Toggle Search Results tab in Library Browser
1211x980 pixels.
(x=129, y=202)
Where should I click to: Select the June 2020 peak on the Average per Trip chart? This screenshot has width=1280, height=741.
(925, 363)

---

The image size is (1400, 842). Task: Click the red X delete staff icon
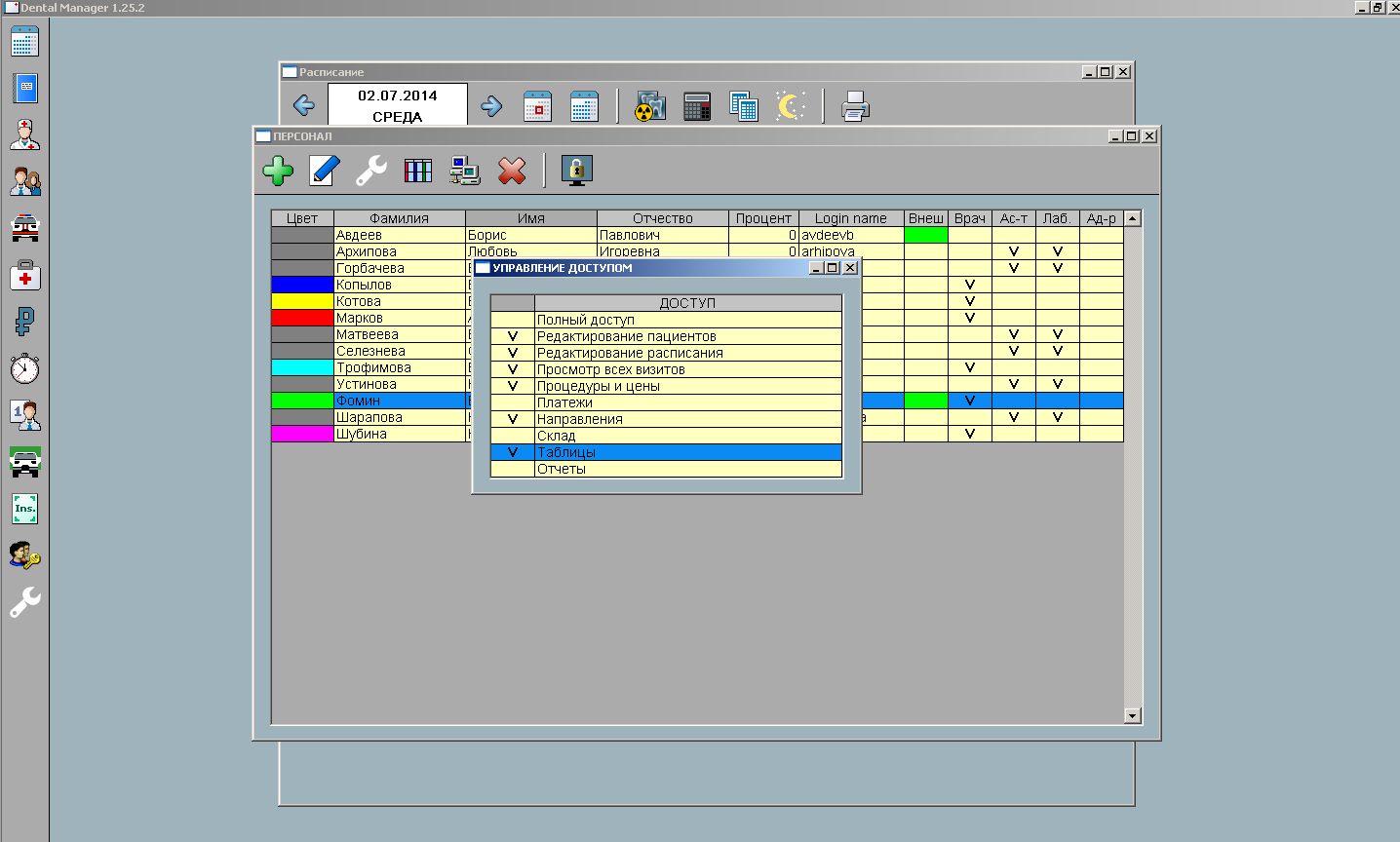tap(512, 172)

--

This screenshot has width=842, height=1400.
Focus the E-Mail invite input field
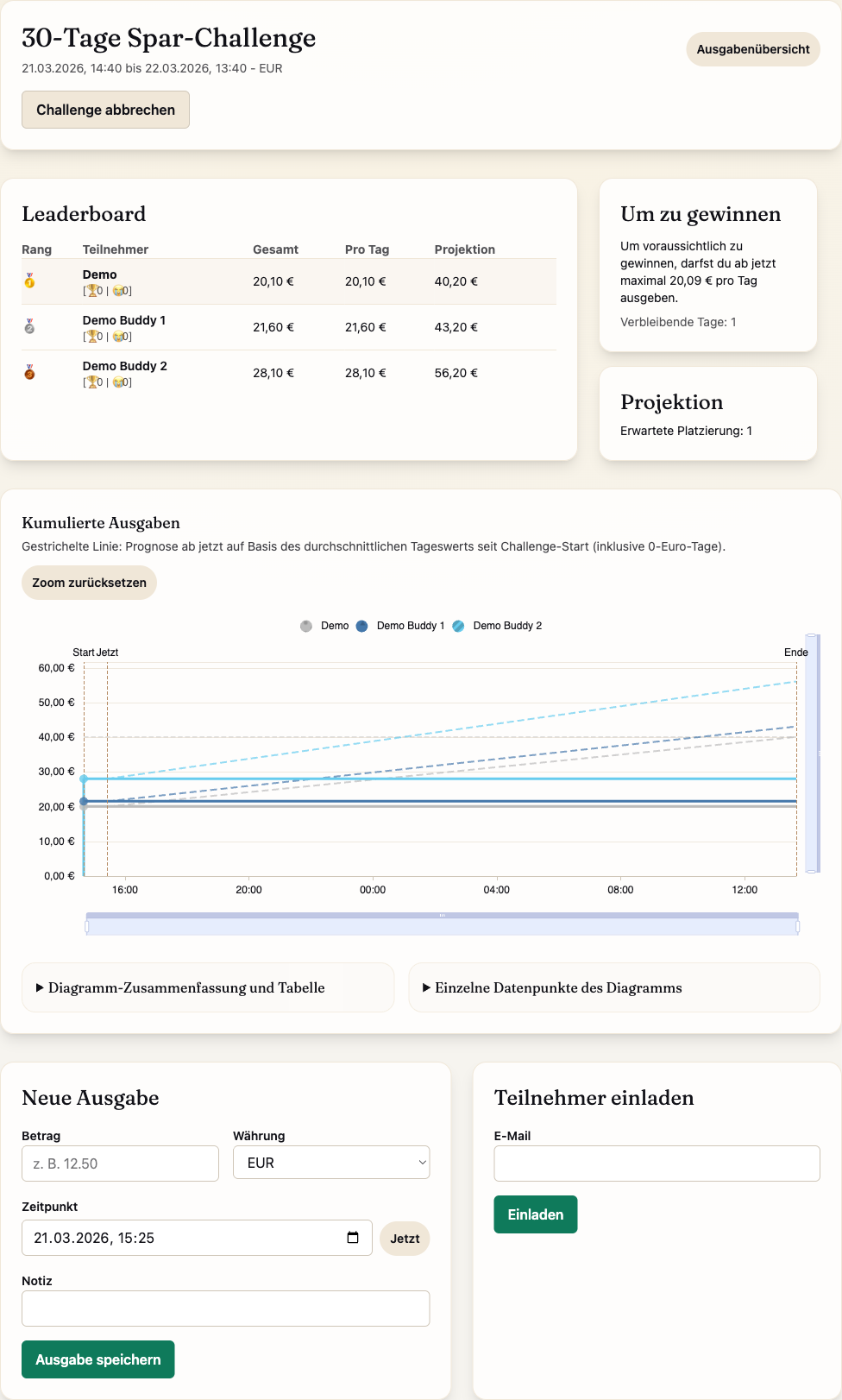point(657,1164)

WORK TO BE COMPLETED: Format the items between the line containing "The image size" and the line containing "tap(512, 172)", inclusive, as a numbered list, leaving out blank lines and pictures.

OUTPUT FOR THIS TASK:
1. The image size is (1400, 842). Task: Click the red X delete staff icon
2. tap(512, 172)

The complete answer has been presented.